━━━ Selected excerpt
Although advertised as based on recently opened Vatican archives, the series contained little that is new. Despite the interviews with Catholic historians, it ignored virtually all the recent scholarship that could have produced a much more complete view of the Inquisition. Its biggest omission, though, was ignoring the story of Pope John Paul II’s efforts to bring the Inquisition into the open. That effort constituted a major chapter in John Paul’s long, eventful papacy, yet it is little known even within Catholic circles.

Finding the Facts

When John Paul II came to Rome in 1978, he brought with him a deep awareness that two historical events—the condemnation of Galileo and the Inquisition—were essential to anti-Catholicism, and he was determined to deal with both.

In the first year of his papacy, the pope formed a commission to study the Galileo incident, asking the group to tell the church: “What happened? How did it happen? Why did it happen?” The commission issued a report 14 years later supporting neither the ecclesiastical right, which seems to hold that the Catholic Church can never err, nor the secular left, which seems to hold that the Catholic Church can do nothing right. John Paul said of the report, “Often, beyond two partial and conflicting perceptions, there exists a wider perception which includes them and goes beyond both of them.”

He addressed the Inquisition in the same way in 1994, including an inquiry into its history among the preparations for the Jubilee year 2000. In a memo outlining the plans, John Paul told the world’s cardinals that confessing institutional sin would be a prominent part of the event. “How can we be silent about so many kinds of violence perpetrated in the name of the faith?” he asked, specifically mentioning “religious wars, courts of the Inquisition, and other violations of the rights of the human person.” He went so far as to compare them to “the crimes of Hitler’s Nazism and Marxist Stalinism.”
━━━━━━
━━━ Given information
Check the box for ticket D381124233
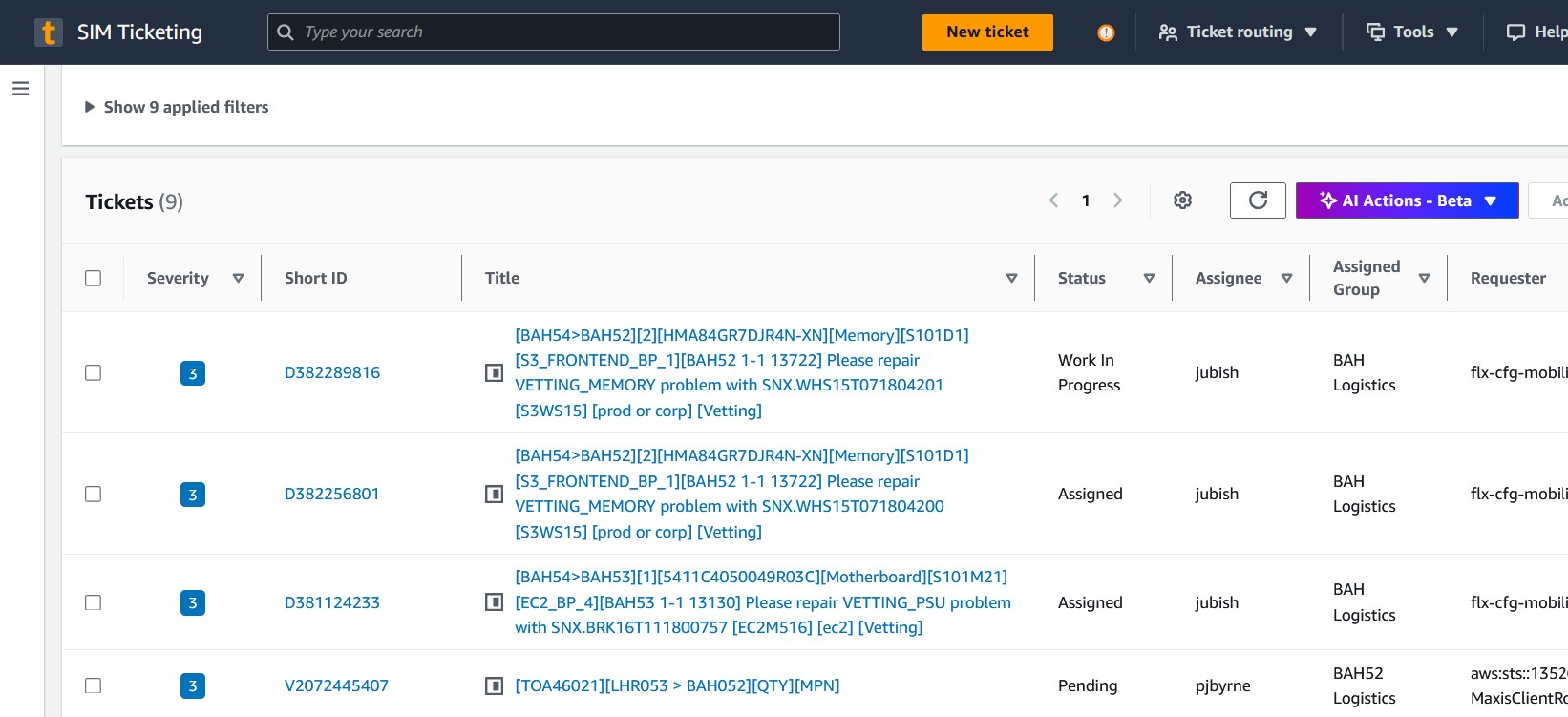1568x717 pixels. pos(93,602)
━━━━━━
Your goal>
Reproduce word for word the part of the passage on John Paul II and the Inquisition starting at "Finding the Facts" and ending at "deal with both.".

Result of this exercise>
Finding the Facts

When John Paul II came to Rome in 1978, he brought with him a deep awareness that two historical events—the condemnation of Galileo and the Inquisition—were essential to anti-Catholicism, and he was determined to deal with both.